Los lugareños del pueblo manchego desde el que escribo estas líneas no sonríen a menudo. Es algo chocante. En mi familia somos muy liberales con las sonrisas. Las regalamos con cualquier pretexto: cuando nos cruzamos con alguien, cuando nos ceden el paso, cuando nos dan las vueltas de la compra. Aquí, en cambio, reservan esas expansiones para ocasiones especiales. Es más, si una joven no exhibe en todo momento una expresión adusta, es probable que la acaben mirando mal. “¿Te has fijado? Será desvergonzada…”
Los estadounidenses lo pasarían fatal aquí. Un estudio publicado el año pasado revela que sus políticos y empresarios sonríen mucho más que los de otros países, lo que no solo da lugar a divertidos malentendidos. Poco después de abrir en Alemania, Wal-Mart tuvo que pedir a sus dependientes que no fueran tan simpáticos como en Arkansas, porque muchos clientes lo interpretaban como un intento de flirteo.

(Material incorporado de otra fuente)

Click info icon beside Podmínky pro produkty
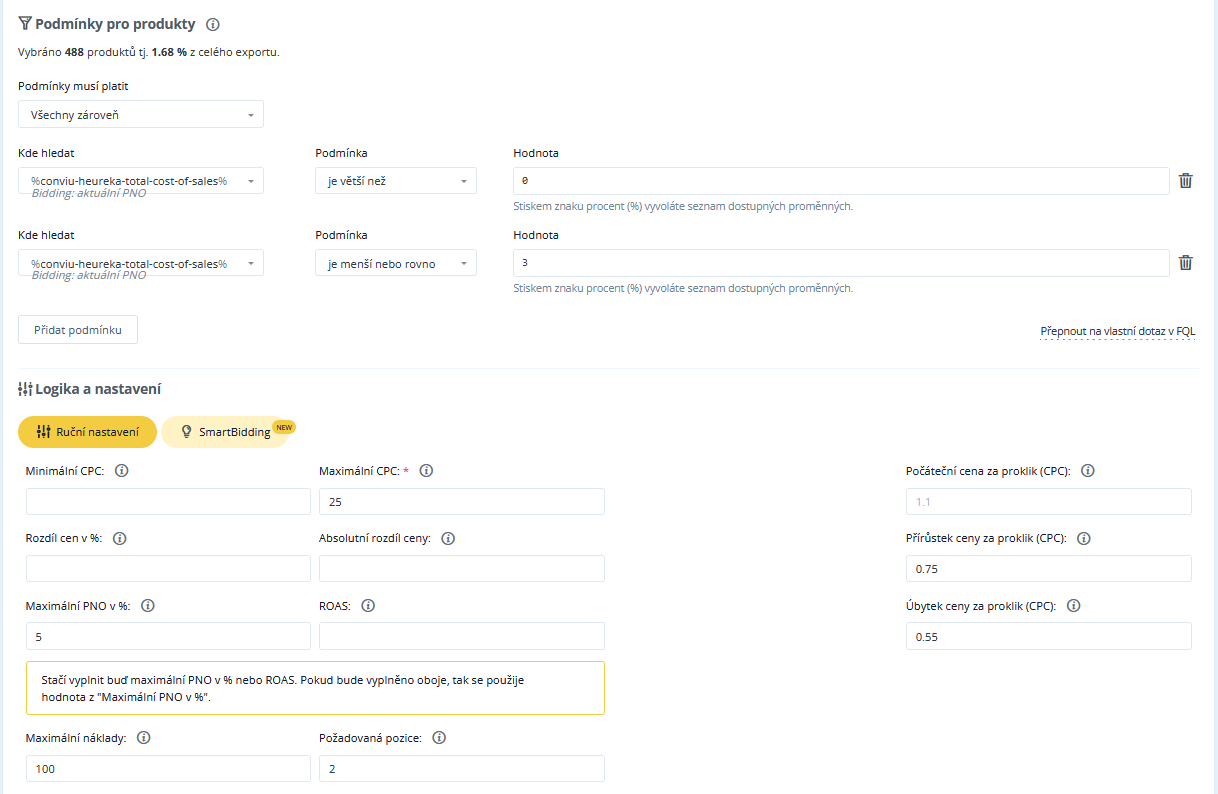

Y los alemanes no son los más estirados. El estudio escrutaba las gesticulaciones de líderes de varias nacionalidades y resulta que los que menos sonríen son los chinos. ¿Por qué? No hace tanto, Mao los mataba de hambre y hoy se han convertido en la primera potencia económica. ¿No es un motivo para estar contentos?
El último Informe Mundial de la Felicidad dedica un capítulo a analizar cómo ha evolucionado el ánimo de los chinos en el último cuarto de siglo y concluye que, a pesar del tremendo crecimiento experimentado, no han recuperado los niveles de satisfacción de principios de los 90. Su tesis es que la introducción de las reformas obligó a despedir a dos terceras partes de los empleados públicos, al tiempo que desmantelaba la precaria red de seguridad social. El resultado fue un estado general de ansiedad del que solo ahora empiezan a reponerse.
Pero las malas rachas de la economía no son un buen predictor de felicidad. De lo contrario, no se entendería cómo los latinoamericanos, en general, y los hondureños, en particular, son los ciudadanos más positivos del planeta.
Del mismo modo, tampoco hay que inferir de la apariencia alegre de un sujeto que sea dichoso. Los estadounidenses y los alemanes están prácticamente empatados en el ranking de la felicidad (6.993 y 6.951 puntos, respectivamente) y no pueden ser más distintos a la hora de manifestar sus emociones.
Olga Khazan cree que el factor determinante es la diversidad cultural. “En las naciones con mucha inmigración [como Estados Unidos] se sonríe más porque es un modo de estrechar vínculos. […] Nuestros antepasados suecos querían hacerse amigos de sus vecinos italianos”, pero “no sabían decir buongiorno”, así que forzaban un gesto de cordialidad.
Los chinos son, por contra, una nación más homogénea, igual que los lugareños del pueblo desde el que escribo. No es que les caiga mal. Es un tema cultural. No se lo tenga en cuenta.